At its biennial convention last weekend, DSA passed a headline-grabbing resolution declaring that it would not endorse any Democrat save Bernie Sanders in next year’s November presidential runoff.

David J. Phillip/AP Photo

It’s a good thing that organizations don’t have children or grandchildren. If they did, you could envision little tykes (well, little infant prodigies) 50 years from now asking their grandparent—the Democratic Socialists of America—“What did you do in the war against the neofascist Donald Trump?” only to be met by an awkward pause.

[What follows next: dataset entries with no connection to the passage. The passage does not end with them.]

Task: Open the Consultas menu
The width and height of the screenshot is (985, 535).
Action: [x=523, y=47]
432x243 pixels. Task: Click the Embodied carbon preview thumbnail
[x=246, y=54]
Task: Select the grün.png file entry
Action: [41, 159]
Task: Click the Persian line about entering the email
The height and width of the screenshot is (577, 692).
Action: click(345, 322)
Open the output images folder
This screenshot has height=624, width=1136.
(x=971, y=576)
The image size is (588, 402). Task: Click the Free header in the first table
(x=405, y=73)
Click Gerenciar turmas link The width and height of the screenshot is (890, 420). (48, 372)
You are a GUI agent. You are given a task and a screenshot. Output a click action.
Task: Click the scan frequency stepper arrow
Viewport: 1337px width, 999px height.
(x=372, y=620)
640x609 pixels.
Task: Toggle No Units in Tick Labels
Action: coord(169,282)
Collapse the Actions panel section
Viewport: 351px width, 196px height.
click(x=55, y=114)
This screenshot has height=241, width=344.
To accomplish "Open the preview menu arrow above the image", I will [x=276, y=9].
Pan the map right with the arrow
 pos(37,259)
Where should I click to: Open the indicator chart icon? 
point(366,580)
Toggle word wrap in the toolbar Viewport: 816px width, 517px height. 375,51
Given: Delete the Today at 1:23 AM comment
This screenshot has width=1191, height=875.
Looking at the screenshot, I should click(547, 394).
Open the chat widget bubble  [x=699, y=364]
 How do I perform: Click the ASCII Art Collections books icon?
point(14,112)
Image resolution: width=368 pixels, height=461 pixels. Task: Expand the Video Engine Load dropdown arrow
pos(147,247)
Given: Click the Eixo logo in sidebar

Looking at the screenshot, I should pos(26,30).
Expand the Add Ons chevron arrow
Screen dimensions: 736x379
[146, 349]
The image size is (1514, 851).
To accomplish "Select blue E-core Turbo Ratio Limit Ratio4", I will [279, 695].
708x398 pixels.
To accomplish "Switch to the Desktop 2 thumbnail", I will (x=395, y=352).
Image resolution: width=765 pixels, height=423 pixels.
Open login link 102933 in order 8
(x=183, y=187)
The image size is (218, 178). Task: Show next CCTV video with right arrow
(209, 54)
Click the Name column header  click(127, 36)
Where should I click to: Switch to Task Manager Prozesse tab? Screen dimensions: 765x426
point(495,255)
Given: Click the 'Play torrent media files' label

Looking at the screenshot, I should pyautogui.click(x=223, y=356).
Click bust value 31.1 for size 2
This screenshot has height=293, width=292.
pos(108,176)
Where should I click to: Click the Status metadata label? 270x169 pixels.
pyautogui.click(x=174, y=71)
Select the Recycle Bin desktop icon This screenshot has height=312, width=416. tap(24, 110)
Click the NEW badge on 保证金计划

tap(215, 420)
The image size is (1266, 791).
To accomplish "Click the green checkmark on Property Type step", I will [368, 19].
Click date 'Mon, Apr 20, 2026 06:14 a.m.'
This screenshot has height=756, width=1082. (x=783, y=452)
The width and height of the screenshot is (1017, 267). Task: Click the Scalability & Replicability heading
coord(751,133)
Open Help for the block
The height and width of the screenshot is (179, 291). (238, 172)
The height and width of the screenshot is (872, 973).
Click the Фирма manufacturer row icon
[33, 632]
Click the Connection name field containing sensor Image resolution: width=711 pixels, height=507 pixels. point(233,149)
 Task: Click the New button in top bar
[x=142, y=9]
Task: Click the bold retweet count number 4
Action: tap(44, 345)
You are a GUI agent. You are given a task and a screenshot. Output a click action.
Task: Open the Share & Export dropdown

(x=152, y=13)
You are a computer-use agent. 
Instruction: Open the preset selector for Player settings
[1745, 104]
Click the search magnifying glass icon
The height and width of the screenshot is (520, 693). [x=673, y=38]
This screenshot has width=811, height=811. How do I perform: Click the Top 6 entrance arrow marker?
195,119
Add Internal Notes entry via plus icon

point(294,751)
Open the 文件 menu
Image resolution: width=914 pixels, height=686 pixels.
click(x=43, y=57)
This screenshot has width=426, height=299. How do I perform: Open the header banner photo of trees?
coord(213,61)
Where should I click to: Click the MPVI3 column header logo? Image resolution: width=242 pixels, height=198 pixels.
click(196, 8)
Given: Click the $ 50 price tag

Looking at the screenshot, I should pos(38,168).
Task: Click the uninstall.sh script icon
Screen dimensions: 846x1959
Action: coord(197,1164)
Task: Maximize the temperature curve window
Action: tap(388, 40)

At its biennial convention last weekend in Atlanta, DSA (which, with 56,000 members, is now the largest American socialist organization in the memory of anyone under 80) passed a headline-grabbing resolution declaring that it would not endorse any Democrat save Bernie Sanders in next year’s November presidential runoff.

The vote on the resolution was actually fairly close, though support for Sanders in the primaries is overwhelming within the organization. And its proponents provided a number of qualifications and caveats, making clear that DSA members are free to campaign for the eventual Democratic nominee if they so choose, and that in 2016, DSA locals did campaign against Trump (and members for Hillary) in swing states.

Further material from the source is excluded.